Directions for this task
Repeat word for word the part of the passage below about the Desert Rock atomic tests, starting with "The test the" and going on through "up enemy positions.".

Excerpt to read
============================================================
“They put us out in the middle of nowhere.” Sheriff Toby Madrid had his hands wrapped around a cup of black coffee, his feet up on the desk. The casual laid back attitude belied the tension in his jaw. He also wasn’t looking at JR or me as he spoke, but at the wall. It was almost that if he looked at us, he’d never finish talking about what he had to say.
“They told us we were there to be part of an atomic bomb test.”
The test the Sheriff was talking about was part of what we know today as the Desert Rock Exercises. My research seems to single him out for what was called Desert Rock IV, or a series of tests called Operation Tumbler-Snapper.
From 1951 to 1957, at the Nevada Proving Grounds, a small camp called Camp Desert Rock was built. Its job was to provide for billets and a staging area as the US Military conducted a variety of tests using military personnel and the bomb. The idea was to gauge the effectiveness of combat troops where a nuclear weapon had been used to soften up enemy positions.
“We were out at the camp for a few days before the actual test. They had us go out and dig trenches. In some cases, sandbagged defensive positions were built. The positions were deep enough for us squat or stand in.
“I remember as we were digging, trucks were going by carrying tanks or jeeps. Some vehicles were towing artillery pieces out there. Some of our guys went out with them and came back saying that dummies in uniforms had been included, some standing, some lying down.”
============================================================
Stored data
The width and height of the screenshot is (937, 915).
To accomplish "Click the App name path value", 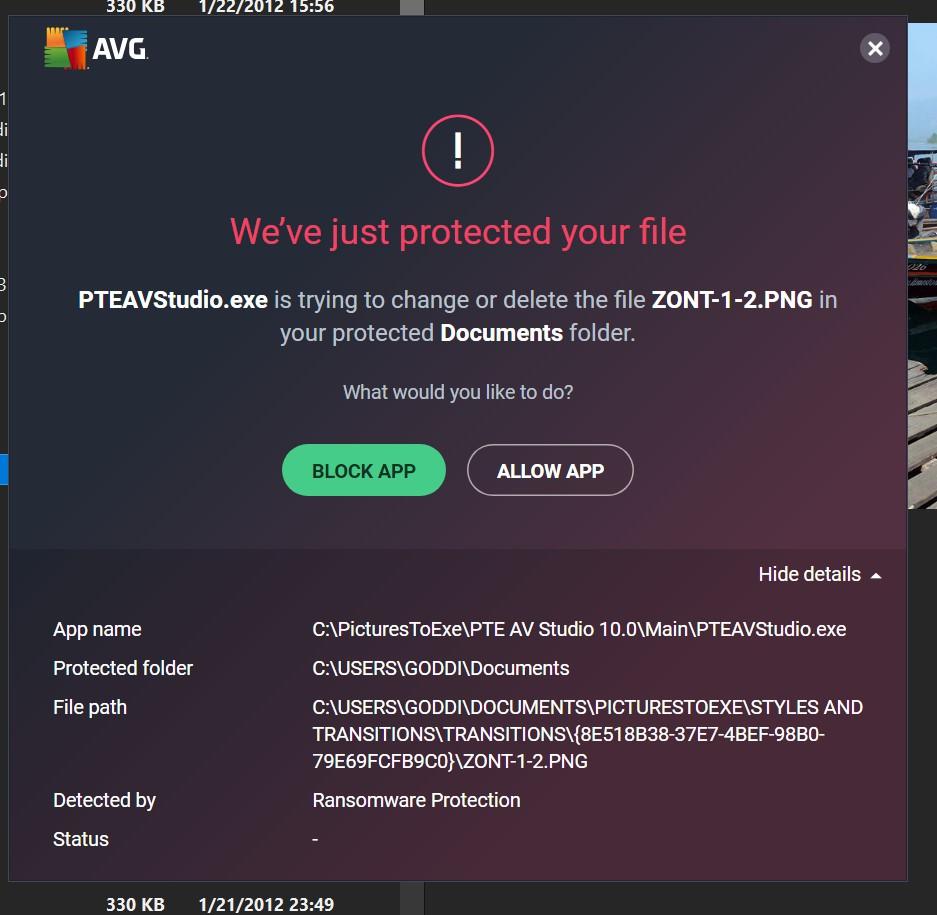I will [x=579, y=629].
============================================================
Solution for this problem
The test the Sheriff was talking about was part of what we know today as the Desert Rock Exercises. My research seems to single him out for what was called Desert Rock IV, or a series of tests called Operation Tumbler-Snapper.
From 1951 to 1957, at the Nevada Proving Grounds, a small camp called Camp Desert Rock was built. Its job was to provide for billets and a staging area as the US Military conducted a variety of tests using military personnel and the bomb. The idea was to gauge the effectiveness of combat troops where a nuclear weapon had been used to soften up enemy positions.